Likened to Pierre Choderlos de Laclos’ Les Liaisons dangereuses (Dangerous Liaisons), the ballet, set in a Depression-era speakeasy layered in stage fog, felt like a dream sequence from a Gene Kelly movie. Dancing to Philip Glass’ “Violin Concerto,” a cast of 14 in period garb appeared to revel in Hougland’s expertly crafted twisting and turning choreography. Predatorily stalking the stage were Paige Devitt and Eric Lobenberg, who repeatedly unfurled their fingers from clenched fists at their hips, looking like a pair of sinister flamenco dancers. Zeroing in on speakeasy innocents Anne Morgan and Tyler Kerbel, the two went to work corrupting them in a seductive power struggle that in the end saw Morgan’s character displace Devitt’s as the speakeasy’s cold-hearted queen. In a ballet full of great dancing, the brightest spotlight shone on Morgan, who mesmerized in a trance-like performance worthy of repeated viewing. 

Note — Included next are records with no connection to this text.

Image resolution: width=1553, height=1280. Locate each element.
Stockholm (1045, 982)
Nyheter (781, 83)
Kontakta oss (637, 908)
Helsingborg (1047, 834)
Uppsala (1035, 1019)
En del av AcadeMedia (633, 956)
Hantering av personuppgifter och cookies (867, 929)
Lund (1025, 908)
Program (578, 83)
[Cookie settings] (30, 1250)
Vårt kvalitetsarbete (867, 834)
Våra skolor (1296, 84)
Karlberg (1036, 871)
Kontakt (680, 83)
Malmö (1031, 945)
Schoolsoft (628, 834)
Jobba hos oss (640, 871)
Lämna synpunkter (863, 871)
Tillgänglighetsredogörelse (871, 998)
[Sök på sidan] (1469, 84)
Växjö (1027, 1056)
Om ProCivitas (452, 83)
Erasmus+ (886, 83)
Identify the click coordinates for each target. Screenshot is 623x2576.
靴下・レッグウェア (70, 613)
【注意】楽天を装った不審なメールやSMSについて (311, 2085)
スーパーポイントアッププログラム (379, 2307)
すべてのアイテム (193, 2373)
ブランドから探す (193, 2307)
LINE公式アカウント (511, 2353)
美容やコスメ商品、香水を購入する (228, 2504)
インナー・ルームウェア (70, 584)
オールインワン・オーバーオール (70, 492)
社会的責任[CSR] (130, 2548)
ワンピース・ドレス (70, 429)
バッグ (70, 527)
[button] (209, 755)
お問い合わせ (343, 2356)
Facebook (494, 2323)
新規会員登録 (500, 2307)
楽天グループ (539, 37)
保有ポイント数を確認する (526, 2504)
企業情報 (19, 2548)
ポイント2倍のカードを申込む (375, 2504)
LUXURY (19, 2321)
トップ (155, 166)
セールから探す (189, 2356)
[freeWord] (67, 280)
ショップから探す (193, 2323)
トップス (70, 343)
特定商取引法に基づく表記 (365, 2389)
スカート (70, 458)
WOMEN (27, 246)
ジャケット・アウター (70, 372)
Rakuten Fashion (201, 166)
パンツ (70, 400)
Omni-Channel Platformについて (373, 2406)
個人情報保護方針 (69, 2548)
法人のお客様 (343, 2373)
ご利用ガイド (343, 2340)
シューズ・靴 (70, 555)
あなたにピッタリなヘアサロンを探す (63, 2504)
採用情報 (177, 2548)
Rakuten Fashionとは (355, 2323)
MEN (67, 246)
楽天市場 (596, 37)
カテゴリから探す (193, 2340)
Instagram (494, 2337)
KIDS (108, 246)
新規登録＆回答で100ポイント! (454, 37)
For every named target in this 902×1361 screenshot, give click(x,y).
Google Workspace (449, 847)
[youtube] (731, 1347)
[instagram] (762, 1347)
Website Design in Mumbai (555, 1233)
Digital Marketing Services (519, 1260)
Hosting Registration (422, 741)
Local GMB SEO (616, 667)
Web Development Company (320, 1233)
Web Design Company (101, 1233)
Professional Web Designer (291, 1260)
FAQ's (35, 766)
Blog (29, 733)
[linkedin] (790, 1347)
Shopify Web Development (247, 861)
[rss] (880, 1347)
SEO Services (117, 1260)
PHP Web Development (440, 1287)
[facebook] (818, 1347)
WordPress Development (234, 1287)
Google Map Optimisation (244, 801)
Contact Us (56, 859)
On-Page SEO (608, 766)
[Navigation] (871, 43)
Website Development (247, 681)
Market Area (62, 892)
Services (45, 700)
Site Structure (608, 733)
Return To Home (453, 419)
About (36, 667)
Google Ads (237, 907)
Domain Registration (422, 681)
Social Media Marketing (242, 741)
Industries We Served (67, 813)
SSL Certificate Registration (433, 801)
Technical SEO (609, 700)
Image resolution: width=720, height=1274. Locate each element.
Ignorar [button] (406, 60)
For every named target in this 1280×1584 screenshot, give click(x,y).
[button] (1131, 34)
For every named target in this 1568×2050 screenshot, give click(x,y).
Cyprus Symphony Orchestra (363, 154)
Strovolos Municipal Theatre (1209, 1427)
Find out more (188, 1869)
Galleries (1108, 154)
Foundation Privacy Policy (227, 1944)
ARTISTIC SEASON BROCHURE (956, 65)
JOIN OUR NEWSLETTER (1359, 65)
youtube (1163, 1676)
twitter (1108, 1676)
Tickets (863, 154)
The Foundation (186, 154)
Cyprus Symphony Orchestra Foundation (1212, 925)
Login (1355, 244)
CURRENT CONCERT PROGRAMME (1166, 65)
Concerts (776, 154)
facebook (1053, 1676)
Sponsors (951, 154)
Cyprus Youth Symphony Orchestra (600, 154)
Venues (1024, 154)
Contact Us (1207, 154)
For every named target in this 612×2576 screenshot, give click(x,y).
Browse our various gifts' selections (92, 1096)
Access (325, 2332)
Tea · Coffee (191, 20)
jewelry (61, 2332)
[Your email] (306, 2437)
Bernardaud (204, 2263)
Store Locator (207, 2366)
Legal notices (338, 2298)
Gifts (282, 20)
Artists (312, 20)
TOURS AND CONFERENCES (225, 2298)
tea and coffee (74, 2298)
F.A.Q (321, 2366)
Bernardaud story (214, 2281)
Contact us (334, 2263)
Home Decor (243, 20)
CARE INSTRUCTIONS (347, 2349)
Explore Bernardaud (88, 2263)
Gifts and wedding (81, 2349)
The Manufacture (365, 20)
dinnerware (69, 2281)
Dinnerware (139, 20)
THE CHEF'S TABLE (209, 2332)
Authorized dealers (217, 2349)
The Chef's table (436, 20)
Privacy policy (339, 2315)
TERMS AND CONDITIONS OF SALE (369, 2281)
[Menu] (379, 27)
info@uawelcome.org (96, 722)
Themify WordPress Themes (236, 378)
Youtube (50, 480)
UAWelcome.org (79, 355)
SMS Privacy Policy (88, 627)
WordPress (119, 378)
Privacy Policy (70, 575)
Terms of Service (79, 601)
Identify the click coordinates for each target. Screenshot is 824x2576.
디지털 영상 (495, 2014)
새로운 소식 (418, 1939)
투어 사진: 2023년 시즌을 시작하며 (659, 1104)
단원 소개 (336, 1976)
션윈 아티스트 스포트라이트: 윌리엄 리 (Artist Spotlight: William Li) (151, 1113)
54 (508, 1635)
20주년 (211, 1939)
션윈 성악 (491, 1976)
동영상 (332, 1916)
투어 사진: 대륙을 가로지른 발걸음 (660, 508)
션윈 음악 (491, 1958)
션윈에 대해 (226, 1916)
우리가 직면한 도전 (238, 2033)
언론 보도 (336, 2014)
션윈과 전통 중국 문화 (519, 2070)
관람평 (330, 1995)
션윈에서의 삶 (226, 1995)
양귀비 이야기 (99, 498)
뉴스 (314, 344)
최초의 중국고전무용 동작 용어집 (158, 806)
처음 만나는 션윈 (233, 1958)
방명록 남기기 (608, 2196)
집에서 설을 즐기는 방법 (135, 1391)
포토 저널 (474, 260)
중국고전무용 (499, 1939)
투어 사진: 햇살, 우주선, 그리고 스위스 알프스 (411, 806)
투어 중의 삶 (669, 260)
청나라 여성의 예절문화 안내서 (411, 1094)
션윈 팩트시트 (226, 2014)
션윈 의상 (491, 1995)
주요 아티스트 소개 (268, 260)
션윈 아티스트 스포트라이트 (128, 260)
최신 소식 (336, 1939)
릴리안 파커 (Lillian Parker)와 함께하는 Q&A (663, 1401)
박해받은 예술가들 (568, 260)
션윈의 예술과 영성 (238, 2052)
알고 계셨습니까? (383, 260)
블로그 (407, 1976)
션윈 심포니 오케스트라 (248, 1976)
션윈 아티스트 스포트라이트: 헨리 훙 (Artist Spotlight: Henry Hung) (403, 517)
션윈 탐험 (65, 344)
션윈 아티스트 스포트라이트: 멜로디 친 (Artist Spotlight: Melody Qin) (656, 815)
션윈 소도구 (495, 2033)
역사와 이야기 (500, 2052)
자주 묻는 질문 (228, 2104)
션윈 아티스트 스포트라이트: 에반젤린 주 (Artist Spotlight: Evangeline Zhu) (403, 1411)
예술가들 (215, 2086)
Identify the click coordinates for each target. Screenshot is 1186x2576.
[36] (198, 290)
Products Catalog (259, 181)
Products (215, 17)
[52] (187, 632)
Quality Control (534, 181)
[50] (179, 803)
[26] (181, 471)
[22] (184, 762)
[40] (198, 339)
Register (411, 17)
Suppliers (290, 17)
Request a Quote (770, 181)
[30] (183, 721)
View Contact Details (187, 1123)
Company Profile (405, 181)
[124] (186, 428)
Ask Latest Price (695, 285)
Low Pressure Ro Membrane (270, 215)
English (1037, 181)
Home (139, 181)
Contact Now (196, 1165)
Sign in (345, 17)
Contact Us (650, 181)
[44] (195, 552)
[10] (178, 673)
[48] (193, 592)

The program also included former Mark Morris Dance Company dancer John Heginbotham’s 2016 work “First.” Set to music by Schubert, Heginbotham’s choreography — showing Morris’ influence — was dense with large sweeping movements and a dizzying array of clever hand and arm positions that sat well on CDC’s all-female cast of a dozen.  

Next came dance icon Lucinda Childs’ “The Chairman Dances” (2000), inspired by an episode during Nixon’s 1972 visit to China. Dancing to composer John Adams’ composition of the same name, John DeNeff opened the postmodern work by moving a large rectangular frame around him. He was then joined by 13 others engaged in sharp, individually tracked sequences that at times had the feel of Irish stepdance meeting the clinical choreography of Merce Cunningham. Sleek and deceptively challenging, the work proved riveting, and CDC’s dancers acquitted themselves nicely.

Rounding out the concert was dance-department chair Garfield Lemonius’ entertaining new work “Maestro,” set to a suite of Bach string compositions, in which a dozen dancers embodied both orchestra conductor and instruments.